Pixel coordinate grounding data
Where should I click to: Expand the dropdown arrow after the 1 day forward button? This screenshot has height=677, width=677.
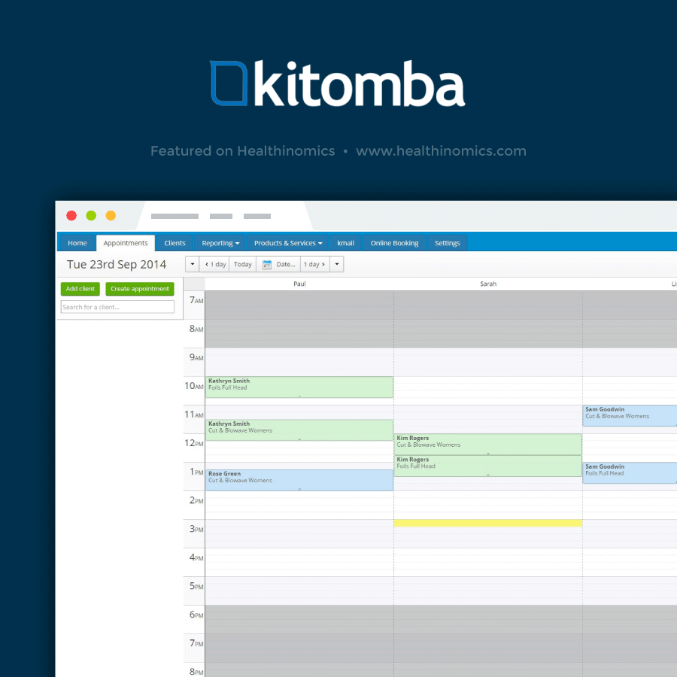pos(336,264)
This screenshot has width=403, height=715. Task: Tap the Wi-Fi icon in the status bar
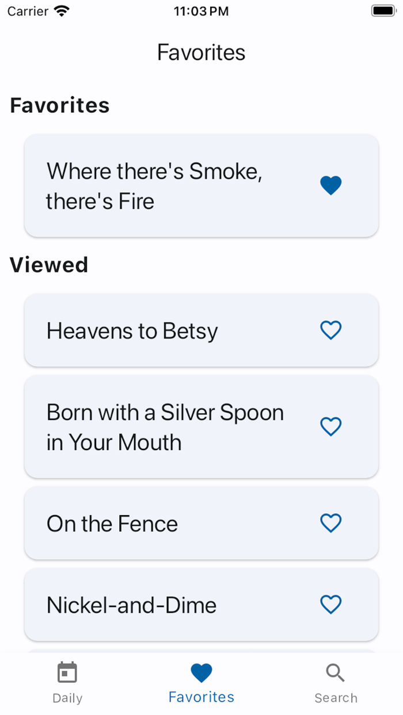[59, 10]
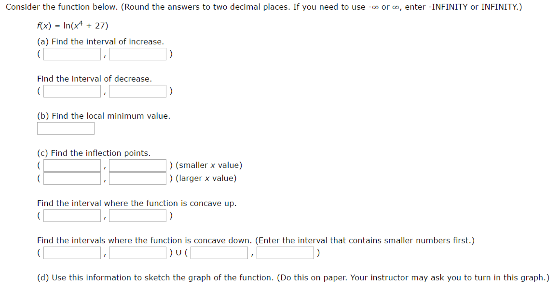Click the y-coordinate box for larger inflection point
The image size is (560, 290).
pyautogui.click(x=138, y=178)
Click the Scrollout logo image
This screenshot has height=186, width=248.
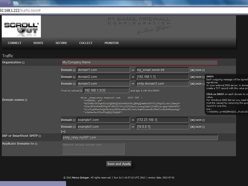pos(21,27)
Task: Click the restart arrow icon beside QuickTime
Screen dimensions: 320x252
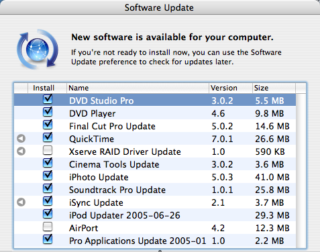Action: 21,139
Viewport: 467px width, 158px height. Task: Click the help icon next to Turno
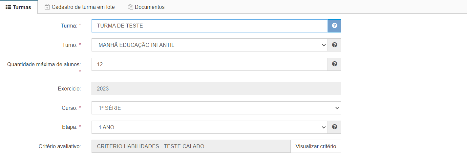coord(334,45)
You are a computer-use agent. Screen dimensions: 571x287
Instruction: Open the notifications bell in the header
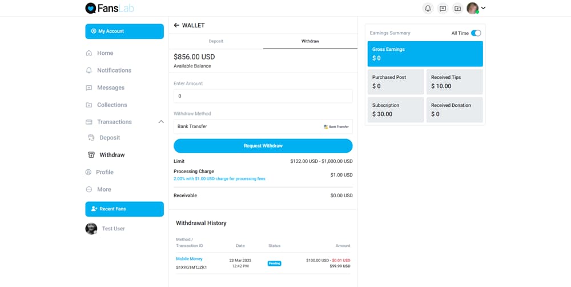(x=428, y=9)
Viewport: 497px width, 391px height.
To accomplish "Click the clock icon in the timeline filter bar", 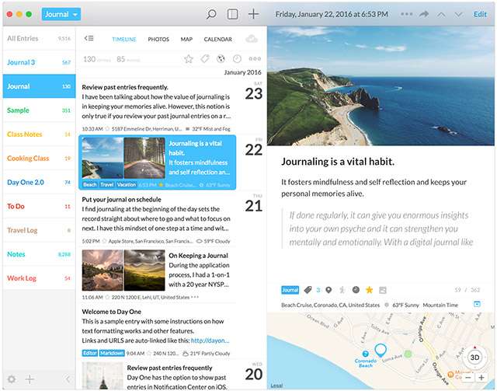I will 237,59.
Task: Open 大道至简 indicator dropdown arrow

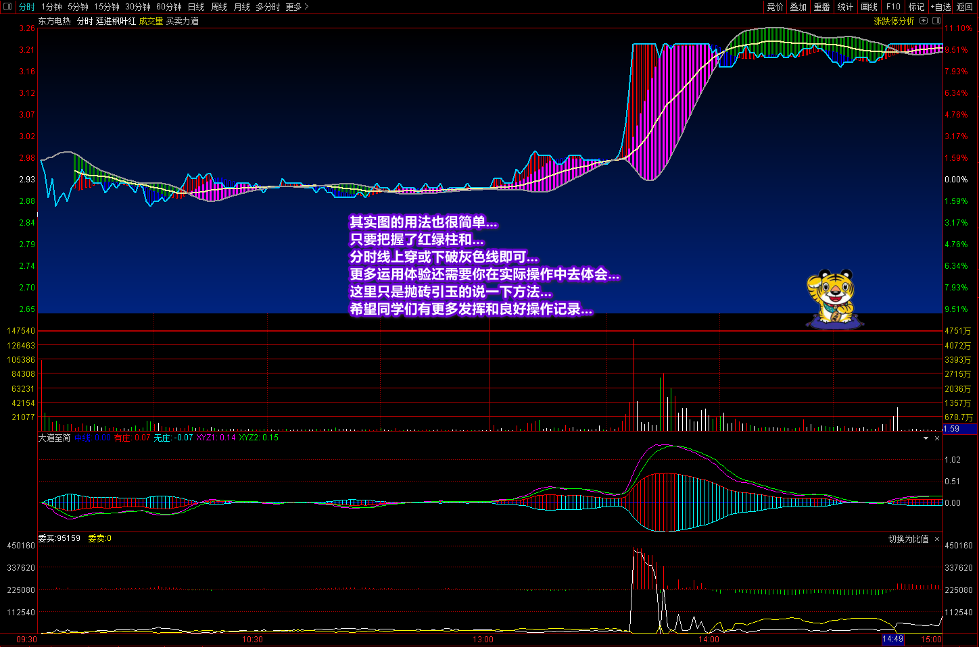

### Task prompt
Copy exactly, and copy nothing else: the lines from the start of the data above through the line that holds "Click the Scrollout logo image". The pictures stay out.

### Response to this exercise
Where should I click to: Expand the dropdown arrow after the 1 day forward button? This screenshot has height=677, width=677.
pos(336,264)
This screenshot has width=403, height=715. Task: Tap the Wi-Fi icon in the status bar
[59, 10]
Click the y-coordinate box for larger inflection point
The image size is (560, 290).
pyautogui.click(x=138, y=178)
Click the Scrollout logo image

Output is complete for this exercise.